Martin se expresó intencionadamente con un lenguaje tan formal y burocrático como le fue posible, pues sospechaba que sería la mejor forma de que su mensaje calase en la mente de Gabriel. Y de hecho funcionó porque, aunque de mala gana, Gabriel los dejó pasar, tomó los documentos que Martin le mostraba y se dirigió al teléfono para llamar al abogado. Martin les indicó a los dos policías de Uddevalla que habían llegado de refuerzo que entrasen con él y se prepararon para esperar. Gabriel hablaba por teléfono indignado y gesticulando sin cesar y, minutos después, volvió al vestíbulo, donde lo esperaban los agentes.

– Estará aquí dentro de diez minutos -declaró secamente.

– Bien. ¿Dónde están su mujer y su hija? A ellas también tenemos que extraerles sangre.

– En los establos.

– ¿Podrías ir a buscarlas? -le preguntó Martin a uno de los policías de Uddevalla.

– Claro. ¿Dónde están los establos?

– Siga el sendero que hay a la izquierda de la casa. Los encontrará a unos doscientos metros -respondió Gabriel, cuyos gestos denotaban lo mal que estaba encajando la situación, por más que se esforzase por mantener el tipo. Con toda la frialdad de que fue capaz, añadió-: Supongo que a ustedes los he de invitar a pasar mientras esperamos.

Cuando llegaron Linda y Laine, todos guardaban silencio y estaban sentados en el sofá, visiblemente incómodos.

– ¿Qué ocurre, Gabriel? El policía asegura que el doctor Jacobsson ha venido a extraernos sangre para una prueba. Será una broma, ¿no?
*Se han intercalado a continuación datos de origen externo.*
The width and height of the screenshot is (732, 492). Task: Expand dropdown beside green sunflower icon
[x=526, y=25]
Linda, que se resistía a apartar la vista del joven agente que había ido en su busca al establo, tenía otra opinión del asunto, que le parecía «muy guay».
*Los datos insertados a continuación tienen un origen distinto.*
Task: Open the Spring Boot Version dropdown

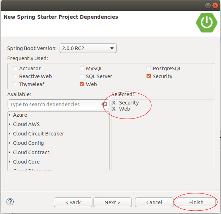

– Por desgracia, parece que van totalmente en serio, Laine. Ya he llamado a Lövgren, el abogado, que llegará en cualquier momento. Y hasta entonces no nos sacarán una gota de sangre.
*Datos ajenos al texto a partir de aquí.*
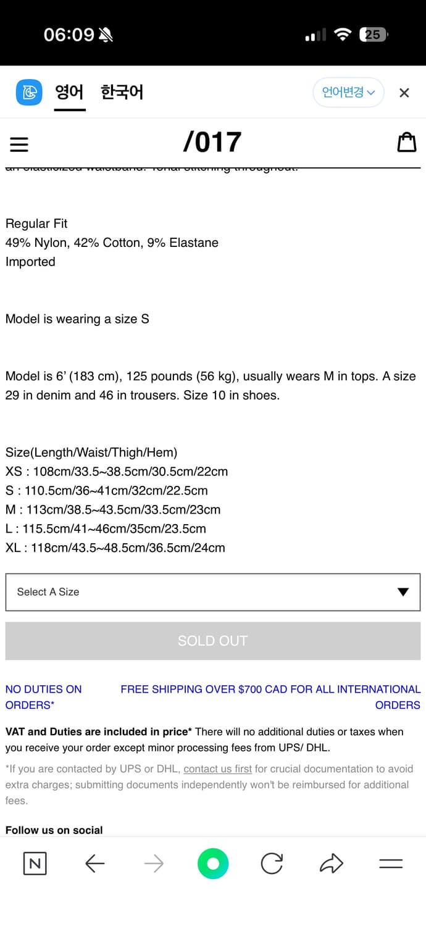Open the contact us first link
This screenshot has width=426, height=926.
217,769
– Pero… no lo entiendo. ¿Por qué quieren hacer tal cosa? -siguió preguntando Laine, desconcertada pero tranquila.

– Lo siento, por razones técnicas de la investigación no podemos responder a esa pregunta. No obstante, llegado el momento, les daremos una explicación.

Gabriel se puso a examinar la autorización que tenía delante.

– Según este documento, también tienen autorización para tomar muestras de sangre de Jacob, de Solveig y sus hijos.

Martin no supo decir si fueron imaginaciones suyas, pero creyó ver una sombra de preocupación en el rostro de Laine. Un segundo después, llamaban débilmente a la puerta. Era el abogado de Gabriel.

Una vez cumplimentados los formalismos y cuando el letrado le hubo explicado a Gabriel y a su familia que la policía tenía la autorización necesaria para extraerles una muestra de sangre a todos, en primer lugar lo hicieron con él y después con Laine, que, para extrañeza de Martin, parecía la más serena. Notó, además, que también Gabriel observaba a su esposa, asombrado pero complacido. Finalmente extrajeron la sangre a Linda, que había entablado tal comunicación visual con el policía de Uddevalla que Martin acabó lanzando a su colega una mirada de reprobación.

– Bien, pues ya hemos terminado -Jacobsson se levantó con esfuerzo de la silla y recogió los tubos con la sangre extraída, que habían sido cuidadosamente marcados con los nombres de cada uno, para colocarlos en una nevera.